Temps de lecture : 1 min.

« Ces aides sont palliatives, mais ne vont pas vraiment changer les choses », a estimé vendredi sur franceinfo Cécile Thévenet, membre du bureau national de la Fage (Fédération des associations générales étudiantes), alors que Barbara Pompili a confirmé sur franceinfo que l’indemnité de 100 euros versée par le gouvernement pour amortir la crise du pouvoir d’achat concernera « les étudiants boursiers, les apprentis et les étudiants qui sont fiscalement autonomes ».

L’indemnité inflation « n’est pas assez large, estime Cécile Thévenet pour qui cette indemnité « devrait toucher l’intégralité des étudiants ». Chaque année, la Fage réalise un indicateur du coût de la rentrée. Cette année il est de 2 392 euros, et « augmente d’année en année », rappelle la porte-parole de la fédération d’associations étudiantes. Elle cite le problème de l’augmentation des loyers et « des frais de vie courante ».

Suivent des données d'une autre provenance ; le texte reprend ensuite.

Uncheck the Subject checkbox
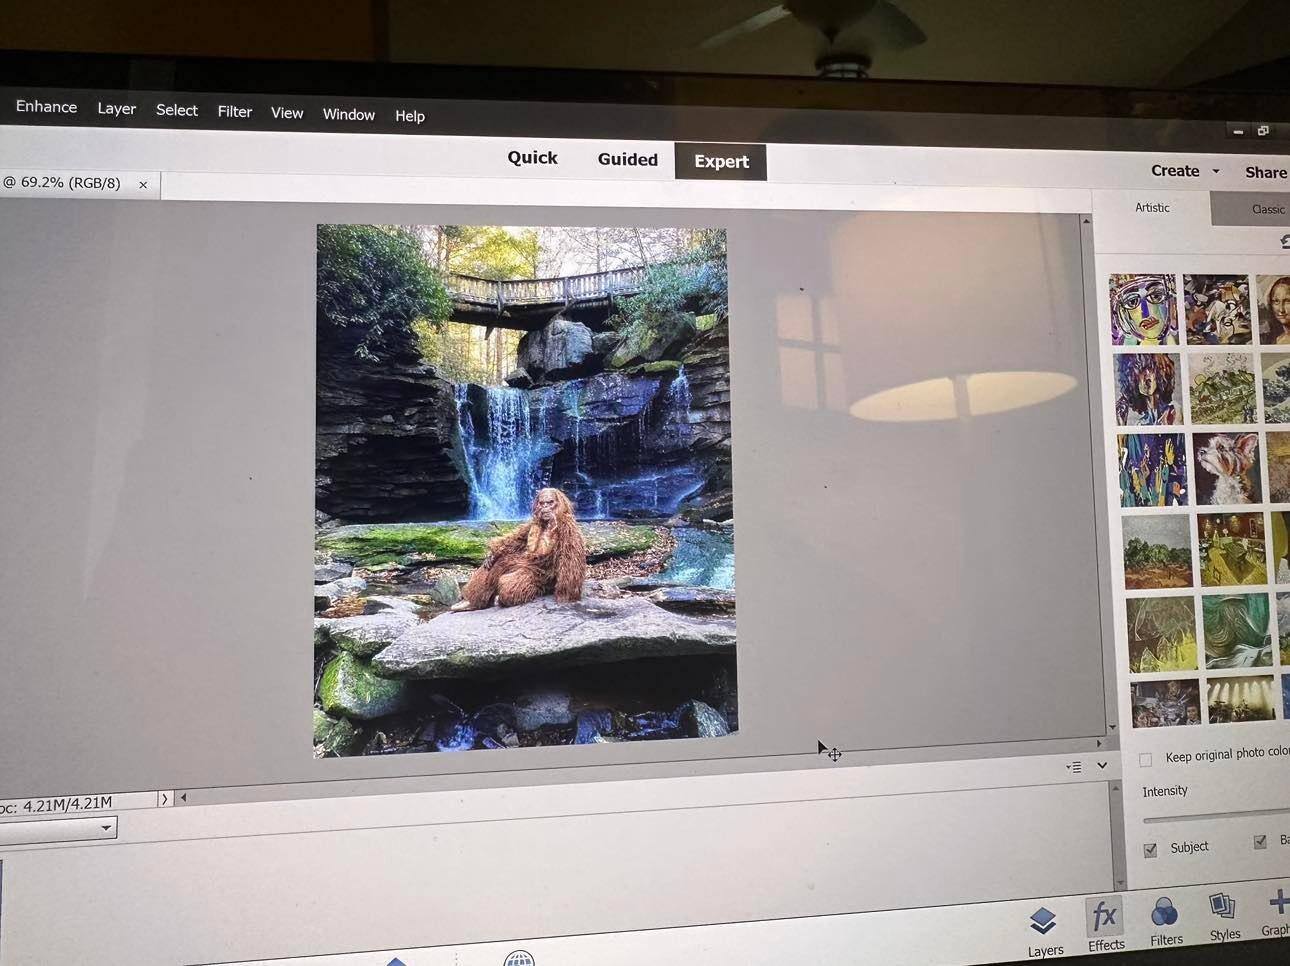click(x=1150, y=849)
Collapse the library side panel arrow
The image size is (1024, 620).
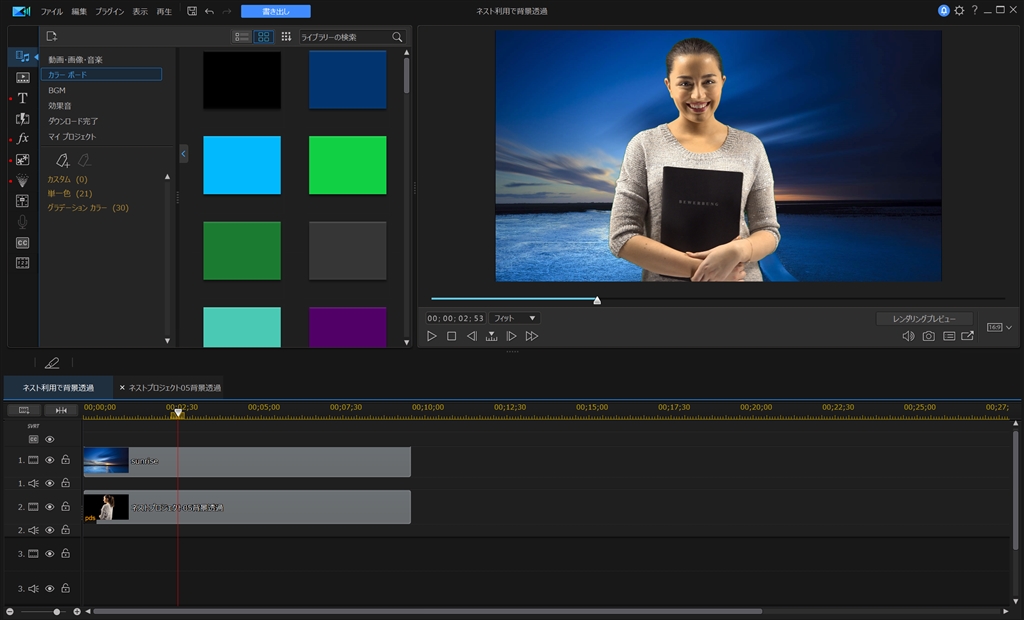click(x=183, y=153)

« La précarité étudiante ne cesse de croître ».

Cécile Thévenet, de la Fage

à franceinfo

Le fait que cette aide sera versée par le Crous « est une bonne chose, parce que ce sont les aides sociales qui vont aider les étudiants », note-t-elle toutefois. La Fage « réclame une réforme structurelle des aides sociales », avec notamment l’élargissement des critères sociaux pour les aides, au lieu de « mesures palliatives », citant « les repas à 1 euro » pendant le confinement.

Autre problème, seuls les boursiers, les apprentis et les étudiants indépendants fiscalement toucheront l’enveloppe de 100 euros, or « il y a énormément d’étudiants qui sont en dehors du système de bourse ». « Ils sont issus des classes sociales moyennes et pour autant leurs parents ne peuvent pas les aider », indique Cécile Thévenet.

« Énormément d’étudiants ne peuvent pas se nourrir et vont faire des demandes dans les épiceries sociales et solidaires, a insisté Cécile Thévenet. Un étudiant sur deux doit se salarier en plus de ses études pour subvenir à ses besoins et ce ne sont pas forcément des boursiers ».